Directions for this task »
Would it be possible to quote, exactly and in full, the lines from the one with "Terms of use (637, 2561)" through the end of the entries below?
[Supplied information — start]
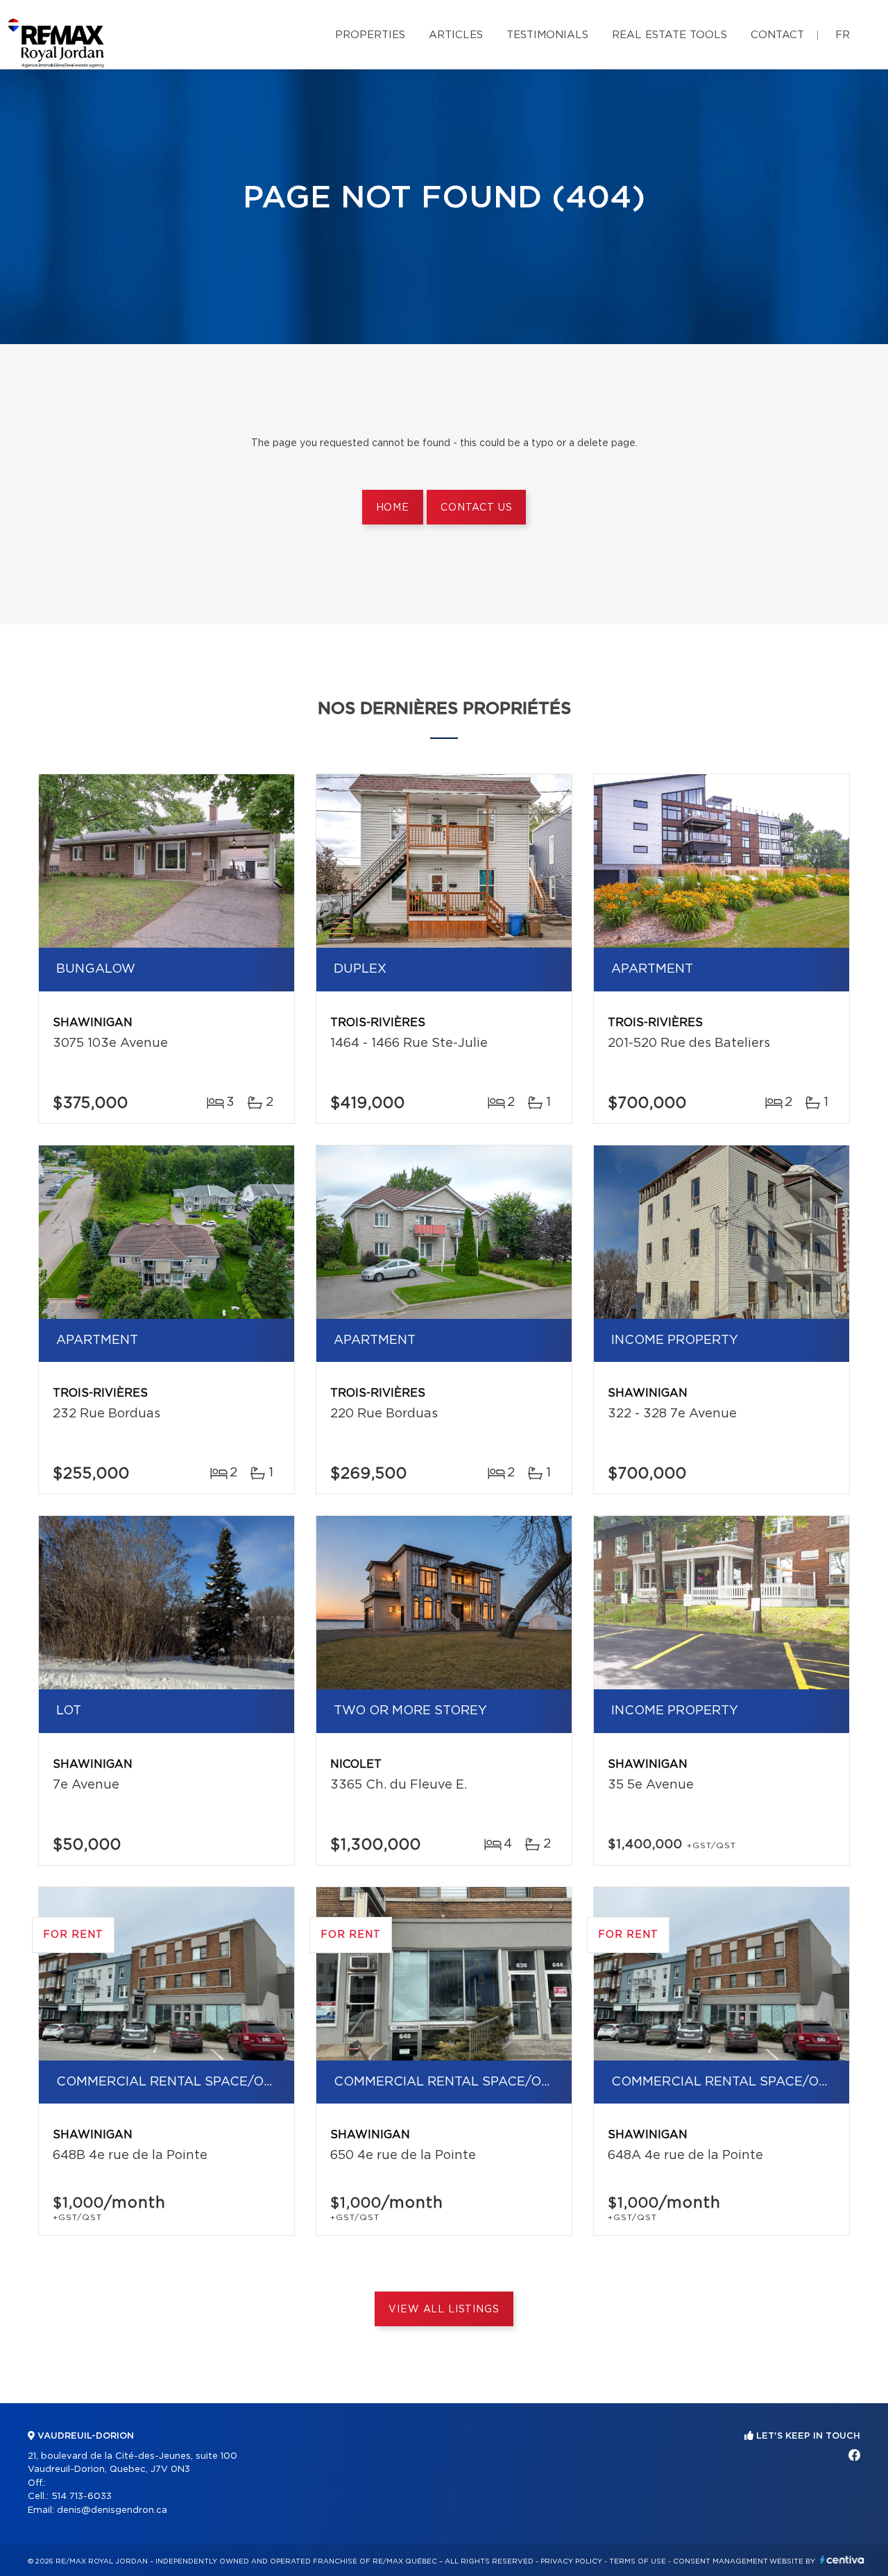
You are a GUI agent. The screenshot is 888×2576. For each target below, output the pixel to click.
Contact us (476, 508)
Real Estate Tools (669, 35)
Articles (456, 35)
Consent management (720, 2561)
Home (392, 508)
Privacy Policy (571, 2561)
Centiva (842, 2559)
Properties (370, 35)
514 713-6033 (81, 2496)
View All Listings (443, 2309)
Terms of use (637, 2561)
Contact (777, 35)
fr (842, 35)
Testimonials (547, 35)
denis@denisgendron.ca (112, 2510)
[Supplied information — finish]
Finished task »
Terms of use (637, 2561)
Contact (777, 35)
fr (842, 35)
Testimonials (547, 35)
denis@denisgendron.ca (112, 2510)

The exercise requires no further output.